Epidemiology of DKD:

Diabetes affects 536.6 million adults (10.5%) aged 20-79 years globally ¹⁴ and represents a worldwide health burden that is only worsening in severity. Global diabetes-related costs were estimated to be 966 billion USD in 2021 and projections estimate an increase to 1,054 billion USD by 2045 ¹⁴. DKD-associated complications contribute largely to the morbidity and mortality attributed to diabetes and the health-related costs. In 2019, there were 2.62 million incident cases of chronic kidney disease secondary to diabetes worldwide with a prevalence of 134.58 million affected individuals who experienced 13.09 million disability-adjusted life years and 405.99 thousand deaths ¹⁵. The societal impact of DKD continues to rise exponentially and presents an economic and humanistic burden to both youth and adults with diabetes, particularly as the average age of diabetes onset gradually declines. In the Treatment Options for Type 2 Diabetes in Adolescents and Youth Follow-Up Study (TODAY2), the 15-year cumulative incidence of DKD was >50% ^12,16-19, a sobering statistic as DKD represents a severe and chronic health issue that has the potential to adversely impact an individual’s ability to live a productive and fulfilling life. Notably, DKD appears to differentially affect racial and ethnic minority populations and individuals from low to middle-income countries ¹⁵.

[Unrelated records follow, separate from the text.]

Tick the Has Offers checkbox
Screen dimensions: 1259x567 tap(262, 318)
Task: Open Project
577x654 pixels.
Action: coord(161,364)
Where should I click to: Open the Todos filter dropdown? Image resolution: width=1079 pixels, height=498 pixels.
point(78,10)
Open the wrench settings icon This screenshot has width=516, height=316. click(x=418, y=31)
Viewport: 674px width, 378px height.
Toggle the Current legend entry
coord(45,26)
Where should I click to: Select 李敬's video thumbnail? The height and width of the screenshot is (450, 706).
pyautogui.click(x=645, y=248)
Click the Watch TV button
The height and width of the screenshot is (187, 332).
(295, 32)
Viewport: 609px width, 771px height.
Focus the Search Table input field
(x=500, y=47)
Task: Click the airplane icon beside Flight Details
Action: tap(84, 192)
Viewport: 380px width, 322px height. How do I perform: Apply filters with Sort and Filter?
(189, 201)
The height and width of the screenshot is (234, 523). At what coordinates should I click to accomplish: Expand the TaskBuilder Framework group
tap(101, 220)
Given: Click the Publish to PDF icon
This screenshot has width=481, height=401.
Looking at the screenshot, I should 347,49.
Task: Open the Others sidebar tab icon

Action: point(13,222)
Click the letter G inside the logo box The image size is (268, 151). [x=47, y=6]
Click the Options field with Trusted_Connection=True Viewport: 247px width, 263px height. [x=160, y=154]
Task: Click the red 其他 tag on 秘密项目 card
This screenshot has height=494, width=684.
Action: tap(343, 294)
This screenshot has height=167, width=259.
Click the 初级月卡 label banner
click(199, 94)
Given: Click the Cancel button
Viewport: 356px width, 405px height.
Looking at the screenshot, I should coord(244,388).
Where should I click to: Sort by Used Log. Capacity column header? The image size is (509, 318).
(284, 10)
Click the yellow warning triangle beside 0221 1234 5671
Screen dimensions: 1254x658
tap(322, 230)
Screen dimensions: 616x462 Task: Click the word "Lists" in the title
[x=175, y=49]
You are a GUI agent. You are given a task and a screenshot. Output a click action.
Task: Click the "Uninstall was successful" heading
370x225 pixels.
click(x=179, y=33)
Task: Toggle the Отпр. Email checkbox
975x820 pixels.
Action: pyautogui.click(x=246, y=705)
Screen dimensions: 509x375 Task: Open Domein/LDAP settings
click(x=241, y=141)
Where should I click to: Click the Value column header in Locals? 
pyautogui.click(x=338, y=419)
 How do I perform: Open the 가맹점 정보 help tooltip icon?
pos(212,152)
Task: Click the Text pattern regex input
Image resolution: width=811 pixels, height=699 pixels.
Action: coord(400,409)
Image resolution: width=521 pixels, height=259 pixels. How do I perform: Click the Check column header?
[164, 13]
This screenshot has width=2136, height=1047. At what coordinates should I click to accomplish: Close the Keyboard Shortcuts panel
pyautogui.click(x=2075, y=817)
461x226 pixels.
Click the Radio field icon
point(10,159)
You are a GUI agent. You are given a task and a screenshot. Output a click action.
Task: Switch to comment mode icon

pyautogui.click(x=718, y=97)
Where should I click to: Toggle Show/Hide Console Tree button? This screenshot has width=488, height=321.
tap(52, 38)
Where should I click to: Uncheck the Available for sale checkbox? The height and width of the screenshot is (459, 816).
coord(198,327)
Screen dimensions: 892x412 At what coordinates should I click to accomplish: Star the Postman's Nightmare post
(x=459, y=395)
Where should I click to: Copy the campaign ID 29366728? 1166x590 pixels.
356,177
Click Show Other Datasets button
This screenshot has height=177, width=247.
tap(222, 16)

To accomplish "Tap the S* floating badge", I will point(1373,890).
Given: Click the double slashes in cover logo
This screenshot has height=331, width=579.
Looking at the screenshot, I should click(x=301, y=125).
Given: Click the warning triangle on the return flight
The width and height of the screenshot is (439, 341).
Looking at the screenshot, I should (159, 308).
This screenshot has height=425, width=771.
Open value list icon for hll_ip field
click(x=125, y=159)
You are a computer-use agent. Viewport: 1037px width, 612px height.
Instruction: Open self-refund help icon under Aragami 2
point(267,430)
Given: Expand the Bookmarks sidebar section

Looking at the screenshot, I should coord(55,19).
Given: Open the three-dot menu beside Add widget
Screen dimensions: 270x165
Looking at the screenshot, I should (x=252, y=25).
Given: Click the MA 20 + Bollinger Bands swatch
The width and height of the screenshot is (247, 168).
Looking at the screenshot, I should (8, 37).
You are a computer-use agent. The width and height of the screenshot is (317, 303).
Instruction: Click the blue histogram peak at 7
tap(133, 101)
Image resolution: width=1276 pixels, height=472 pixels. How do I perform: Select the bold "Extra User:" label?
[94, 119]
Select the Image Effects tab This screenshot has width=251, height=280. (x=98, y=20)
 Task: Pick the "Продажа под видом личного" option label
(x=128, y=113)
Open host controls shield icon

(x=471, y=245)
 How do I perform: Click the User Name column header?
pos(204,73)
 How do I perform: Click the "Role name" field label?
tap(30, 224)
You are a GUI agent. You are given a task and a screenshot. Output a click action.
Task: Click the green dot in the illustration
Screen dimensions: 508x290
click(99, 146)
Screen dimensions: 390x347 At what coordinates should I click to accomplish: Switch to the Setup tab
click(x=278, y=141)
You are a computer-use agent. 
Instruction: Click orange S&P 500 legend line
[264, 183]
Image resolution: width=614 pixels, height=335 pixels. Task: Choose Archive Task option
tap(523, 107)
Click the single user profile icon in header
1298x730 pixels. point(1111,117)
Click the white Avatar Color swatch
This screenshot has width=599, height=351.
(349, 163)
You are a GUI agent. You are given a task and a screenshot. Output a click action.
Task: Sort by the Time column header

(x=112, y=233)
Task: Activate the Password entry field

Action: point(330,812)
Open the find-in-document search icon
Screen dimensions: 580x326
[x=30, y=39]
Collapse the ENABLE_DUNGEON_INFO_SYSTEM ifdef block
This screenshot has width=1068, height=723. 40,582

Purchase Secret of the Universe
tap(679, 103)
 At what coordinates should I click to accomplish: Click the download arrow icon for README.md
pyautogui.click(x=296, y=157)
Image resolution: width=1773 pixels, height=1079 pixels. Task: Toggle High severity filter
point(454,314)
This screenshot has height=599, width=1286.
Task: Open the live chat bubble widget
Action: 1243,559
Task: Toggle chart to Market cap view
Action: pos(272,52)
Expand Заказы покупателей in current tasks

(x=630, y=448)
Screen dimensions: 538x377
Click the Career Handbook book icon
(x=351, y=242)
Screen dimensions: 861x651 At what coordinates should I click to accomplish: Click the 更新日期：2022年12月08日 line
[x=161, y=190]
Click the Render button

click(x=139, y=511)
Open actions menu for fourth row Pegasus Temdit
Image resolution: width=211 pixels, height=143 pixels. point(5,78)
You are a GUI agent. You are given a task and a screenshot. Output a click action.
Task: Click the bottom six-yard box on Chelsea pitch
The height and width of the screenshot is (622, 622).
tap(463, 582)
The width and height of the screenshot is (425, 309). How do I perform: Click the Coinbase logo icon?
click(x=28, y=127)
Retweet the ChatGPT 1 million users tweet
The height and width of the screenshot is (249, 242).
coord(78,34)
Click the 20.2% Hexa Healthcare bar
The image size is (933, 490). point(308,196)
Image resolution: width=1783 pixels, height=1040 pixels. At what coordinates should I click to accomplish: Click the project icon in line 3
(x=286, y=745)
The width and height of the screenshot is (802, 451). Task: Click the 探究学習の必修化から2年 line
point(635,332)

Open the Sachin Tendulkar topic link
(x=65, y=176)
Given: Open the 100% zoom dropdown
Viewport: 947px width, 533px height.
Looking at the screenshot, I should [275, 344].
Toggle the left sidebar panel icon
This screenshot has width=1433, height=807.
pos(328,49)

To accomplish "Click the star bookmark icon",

Prevalence of DKD in T1D vs. T2D:

DKD is consistently more aggressive in youth-onset T2D than T1D ^20-24. However, whether this is secondary to an inherent difference in the progression of disease or other predisposing factors such as concurrent metabolic and/or vascular complications, a longer duration of diabetes, or a delay in diagnosis resulting in a prolonged period of hyperglycemia before diagnosis of T2D is unknown. The SEARCH for Diabetes in Youth study (SEARCH), a large, multi-center study involving youth diagnosed with either T1D (n=1,746) or T2D (n=272) before the age of 20 years and with a mean diabetes duration of 7.9 years, has demonstrated a significantly higher prevalence of DKD, as defined by either an estimated glomerular filtration rate ≤60 mL/min/1.73 m² or a first morning urine albumin-to-creatinine ratio ≥30 mg/g, in youth with T2D (20%) than youth with T1D (6%) ⁸. While youth with T2D exhibited higher rates of other vascular complications including retinopathy, peripheral neuropathy, hypertension, and arterial stiffness in addition to DKD, when compared to youth with T1D, the odds of developing DKD in individuals with T2D were almost triple that seen in people with T1D, even after multivariable adjustment for age, sex, duration of time from diabetes diagnosis to onset of diabetes-related complication, clinical site, and body mass index ⁸. These findings suggest an inherent difference in the underlying mechanisms of DKD between T2D and T1D and warrants further study to help tailor future treatment strategies to mitigate the progression of chronic kidney disease in T2D.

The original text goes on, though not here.